Le baptême en question #8 – De la relation entre baptême et Alliance de Grâce

Question :
Quelle est la nature de l’Alliance de Grâce, et en quoi le baptême s’y rapporte t-il ?

 

Position pédobaptiste (Alexandre Sarran)

En théologie réformée, l’expression « alliance de grâce » désigne l’engagement que Dieu a pris envers les hommes de sauver tous ceux qui sont attachés à Jésus par la foi.

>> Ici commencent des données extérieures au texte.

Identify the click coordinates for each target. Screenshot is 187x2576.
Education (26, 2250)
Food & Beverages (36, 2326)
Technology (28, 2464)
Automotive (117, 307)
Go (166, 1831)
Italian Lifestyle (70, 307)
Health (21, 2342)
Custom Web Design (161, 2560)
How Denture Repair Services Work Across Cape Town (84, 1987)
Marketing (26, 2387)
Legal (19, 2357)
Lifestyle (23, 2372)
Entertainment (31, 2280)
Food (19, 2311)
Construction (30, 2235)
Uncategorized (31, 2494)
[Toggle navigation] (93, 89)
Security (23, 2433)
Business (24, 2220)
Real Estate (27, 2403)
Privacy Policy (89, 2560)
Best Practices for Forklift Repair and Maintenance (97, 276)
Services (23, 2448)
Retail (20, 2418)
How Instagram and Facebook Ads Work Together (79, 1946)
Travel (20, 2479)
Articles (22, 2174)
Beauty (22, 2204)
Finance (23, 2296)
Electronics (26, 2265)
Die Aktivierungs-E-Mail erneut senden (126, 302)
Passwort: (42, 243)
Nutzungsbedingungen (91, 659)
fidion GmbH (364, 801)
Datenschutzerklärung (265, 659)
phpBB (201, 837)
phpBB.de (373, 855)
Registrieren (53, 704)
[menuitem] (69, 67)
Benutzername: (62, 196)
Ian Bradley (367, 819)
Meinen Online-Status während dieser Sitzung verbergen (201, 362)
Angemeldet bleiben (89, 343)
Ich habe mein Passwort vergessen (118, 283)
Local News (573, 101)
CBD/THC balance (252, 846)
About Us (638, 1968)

C’est une alliance « de grâce » car elle prévoit que les croyants soient sauvés non par leurs œuvres, mais par l’œuvre du messie, dont la venue et la victoire définitive sur le mal sont déjà annoncées immédiatement après la chute originelle d’Adam. [1]

L’alliance de grâce est effective depuis l’époque d’Adam, même si elle n’est que progressivement révélée au cours de l’histoire. [2] Ainsi, que ce soit avant ou après la venue de Jésus, les croyants ont toujours été sauvés par la grâce de Dieu, en vertu de Christ, par le moyen de la foi ; et ce salut a toujours consisté, essentiellement, à être pardonné de ses péchés, réconcilié avec Dieu, et destiné à vivre éternellement en sa présence.

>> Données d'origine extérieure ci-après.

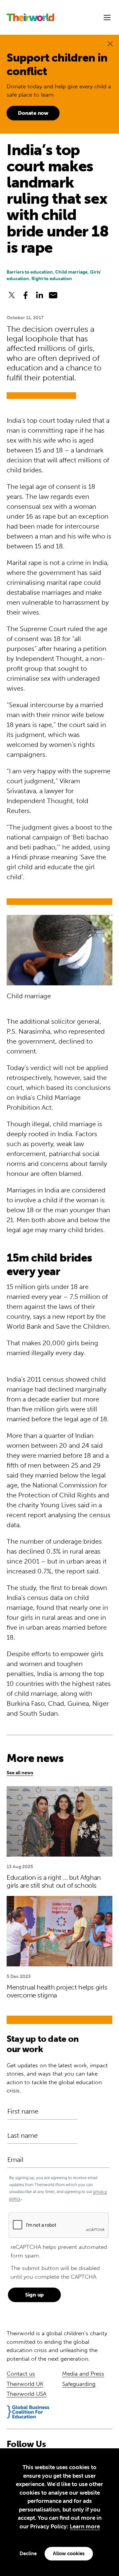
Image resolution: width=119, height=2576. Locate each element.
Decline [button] (28, 2553)
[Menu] (107, 17)
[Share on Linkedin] (39, 295)
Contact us (21, 2373)
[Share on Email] (53, 295)
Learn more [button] (85, 2526)
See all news (20, 1773)
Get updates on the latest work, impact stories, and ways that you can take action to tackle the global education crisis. (57, 2078)
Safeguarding (79, 2384)
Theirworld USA (26, 2393)
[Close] (110, 43)
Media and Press (83, 2373)
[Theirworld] (30, 17)
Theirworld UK (25, 2384)
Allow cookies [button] (69, 2553)
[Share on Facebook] (25, 295)
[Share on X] (12, 295)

Quelle qu’ait été sa forme au fil de l’histoire, l’alliance de grâce a donc toujours eu la même substance. Et le médiateur unique de cette unique alliance de grâce est Jésus, le messie. [3] L’alliance de grâce constitue le cadre de toute l’histoire de la rédemption, de la chute d’Adam jusqu’au jugement dernier. [4]

Il se trouve que l’alliance de grâce a aussi pour objet, outre le salut individuel des pécheurs, la constitution d’un peuple à part qui deviendra à terme une humanité rachetée, vivant sur une terre renouvelée, en communion perpétuelle avec Dieu. [5]

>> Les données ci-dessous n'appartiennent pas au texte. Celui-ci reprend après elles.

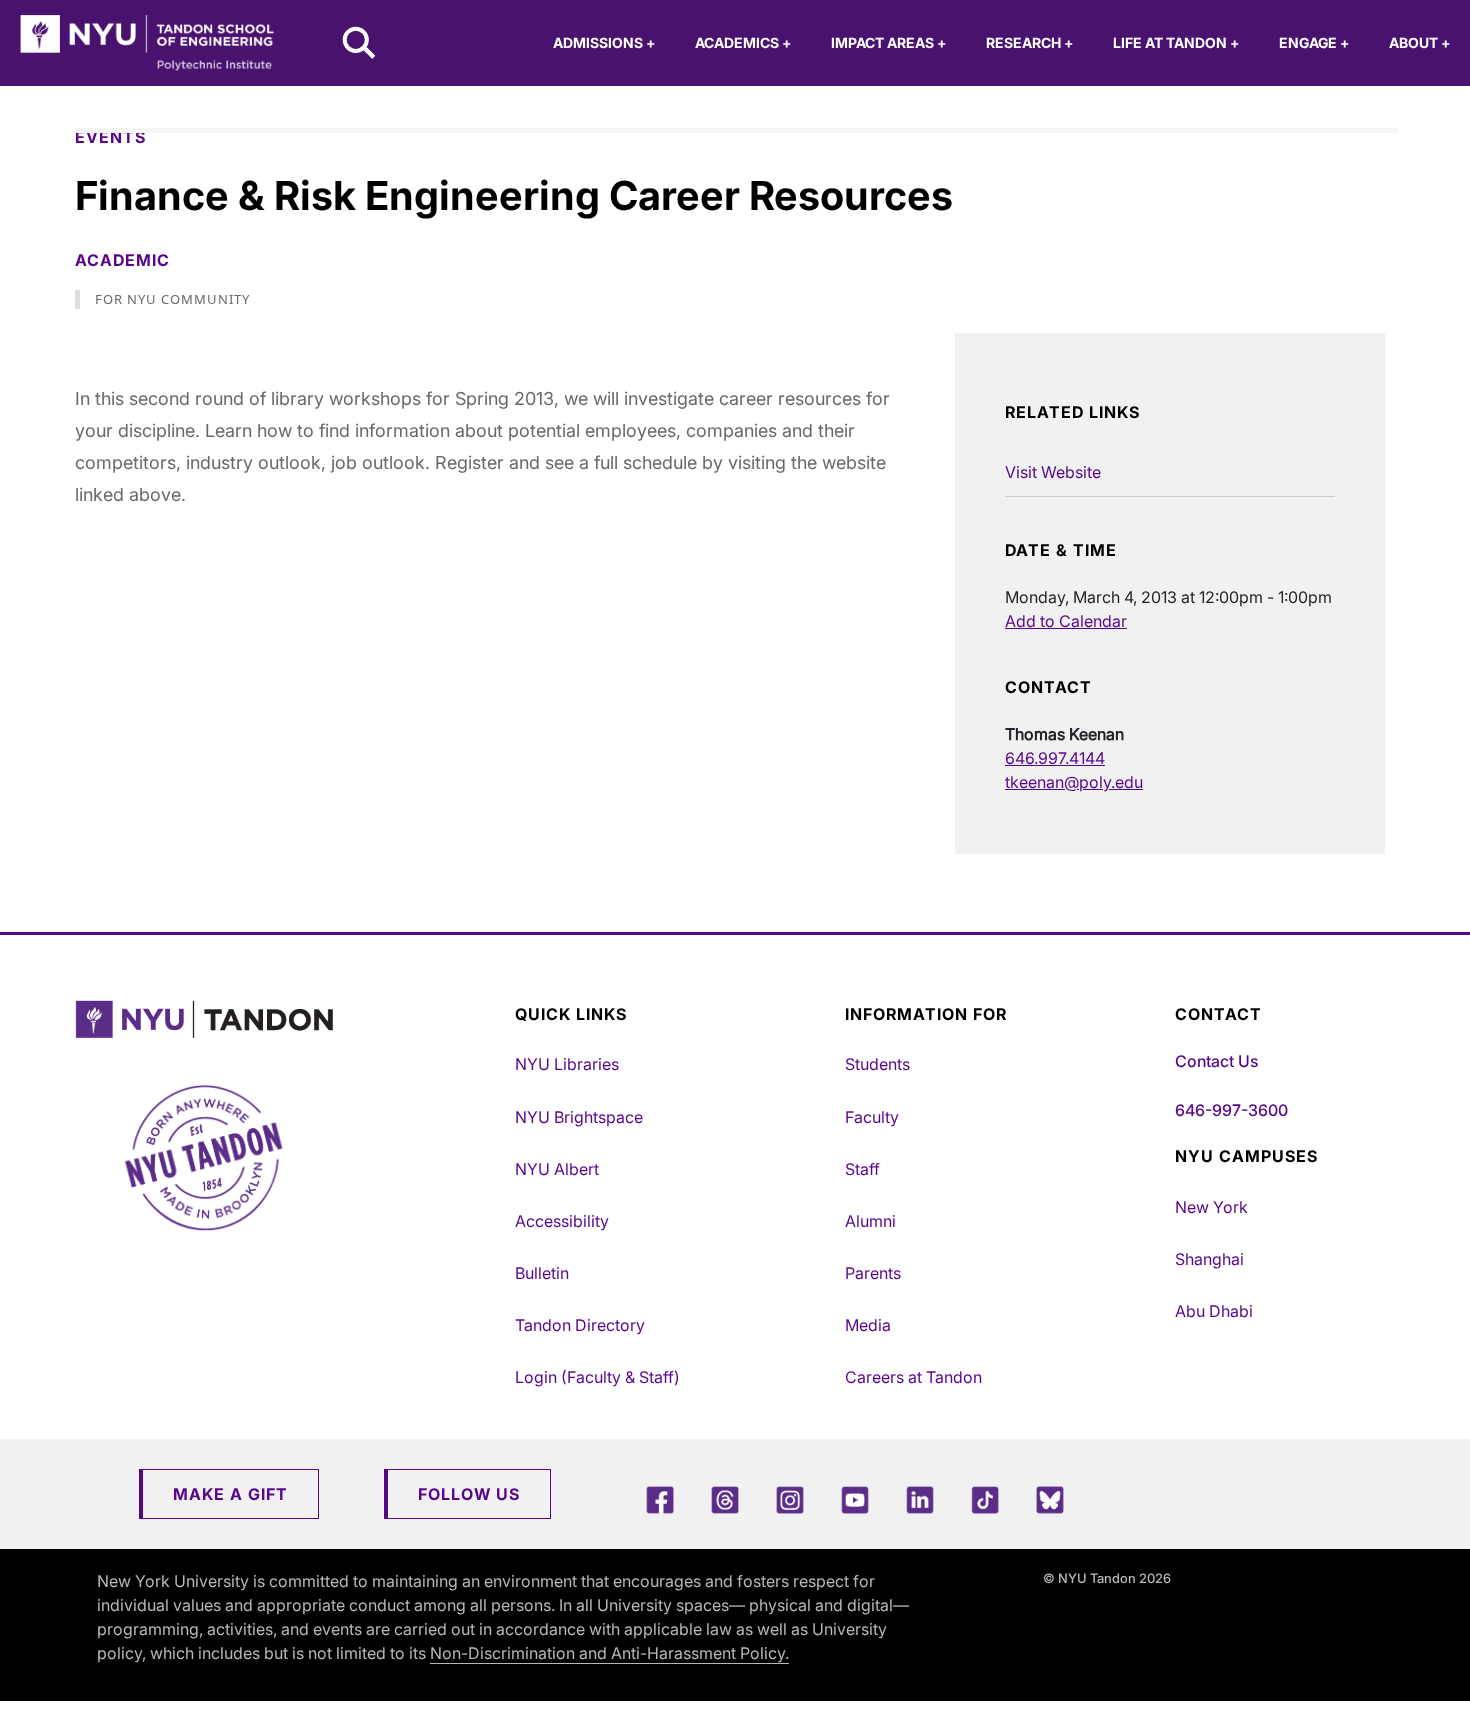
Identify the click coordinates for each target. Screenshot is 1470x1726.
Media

Or la Bible montre qu’il est possible d’appartenir au peuple de l’alliance dans l’histoire sans être sauvé dans l’éternité, c’est-à-dire d’avoir part à sa forme sans avoir part à sa substance. C’est un point très important pour comprendre pourquoi il faut baptiser les enfants des fidèles.

Cette mixité, en effet, est évidente dans l’Ancien Testament [6], et perdure dans le Nouveau Testament, jusqu’au jugement dernier. Aujourd’hui encore, d’après la Bible, il est possible d’avoir une certaine relation à Christ (à travers l’Église), d’invoquer son nom (c’est-à-dire de professer la foi), d’être ainsi réputé chrétien et d’être « saint » au sens d’être mis à part, sans pour autant être sauvé au dernier jour. [7]

Or, aucun pasteur ne peut vérifier si un enfant, ou un adulte, a part, pour sûr, à la substance de l’alliance de grâce. En revanche, on peut dire qu’un enfant ou un adulte a part, au moins, à sa forme, dans la mesure où cette personne est dans l’Église, que ce soit par choix personnel ou en vertu d’un lien fédéral. [8]

Quoi de plus naturel, donc, que d’apposer le signe de l’alliance à tous ses membres, enfants compris ? Sauf à prétendre que l’alliance de grâce s’est étrécie avec la venue de Jésus, pour en exclure dorénavant les enfants, ou que le baptême entérine en réalité le salut eschatologique, qui est impossible à diagnostiquer !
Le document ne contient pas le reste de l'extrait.